Sharif raised both issues as expected, essentially to address concerns at home in Pakistan, but he was never expected to get anything remotely substantial on either. This visit was all about getting Pakistan and the US talking again, ending years of chill following the bin Laden raid, current and former US and Pakistani officials have said.
Relations had been deteriorating since, helped along by other flash points and continued strikes by CIA-operated unmanned aircraft called drones. But Washington Post reported on Wednesday Pakistan was always in the loop. It secretly endorsed the strikes and received regular briefings about them.

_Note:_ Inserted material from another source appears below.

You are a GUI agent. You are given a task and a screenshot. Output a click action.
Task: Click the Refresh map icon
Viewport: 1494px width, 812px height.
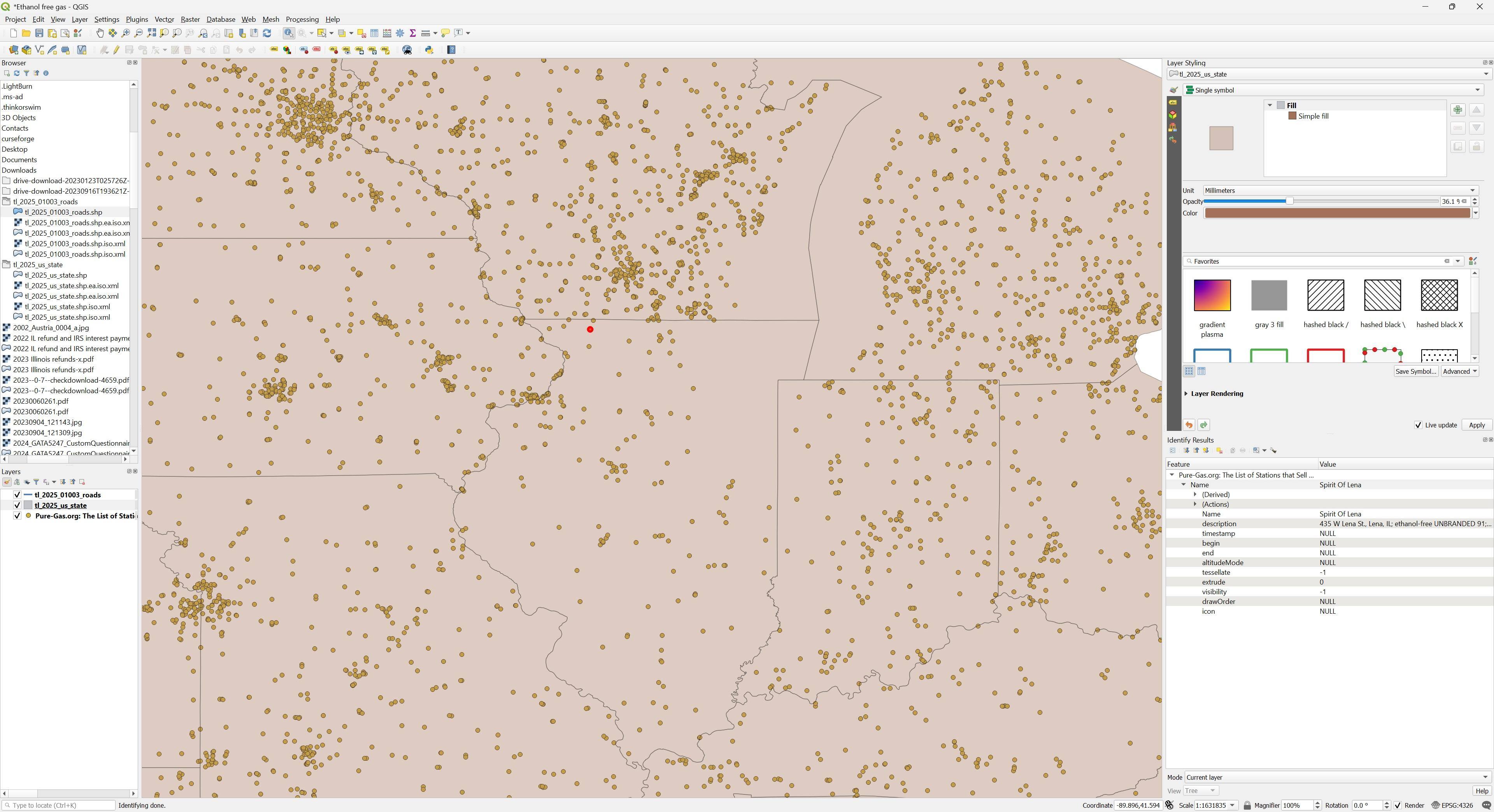pos(267,33)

The report cited secret CIA and Pakistani diplomatic documents to contend Islamabad knew of and endorsed dozens of such strikes between 2007 and 2011. The two leaders also discussed Pakistan's ties with India. Obama remarked on the progress, referring to Manmohan Singh's meeting with Sharif last month.
And Sharif said he was committed to finding a peaceful solution to all issues, including Kashmir. Pakistani leaders tend to raise Kashmir in the US, hoping to get Washington involved.
But the US has shown no interest.
Mood in Pakistan
Most people in Pakistan hope that Sharif's visit to the US may end the drone strikes in the country. Many view the meeting as "an honest effort Sharif to make the American leadership aware of the cost of the attacks."
Leader of the JUI-F party and member of parliament from the Khyber Pakhtunkhwa, Maulana Fazlur Rehman told the media in Islamabad on Thursday that Sharif's meetings and speeches in the US "have raised hopes that the drone attacks may come to an end."